▽

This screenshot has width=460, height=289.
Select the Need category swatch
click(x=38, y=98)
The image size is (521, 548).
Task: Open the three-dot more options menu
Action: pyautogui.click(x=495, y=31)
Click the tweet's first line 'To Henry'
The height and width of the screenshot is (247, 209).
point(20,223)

△

What is being asked = An exact copy of every record is needed; write it out in full.

Answer section =
This screenshot has width=460, height=289.
Select the Need category swatch
click(x=38, y=98)
The image size is (521, 548).
Task: Open the three-dot more options menu
Action: pyautogui.click(x=495, y=31)
Click the tweet's first line 'To Henry'
The height and width of the screenshot is (247, 209).
point(20,223)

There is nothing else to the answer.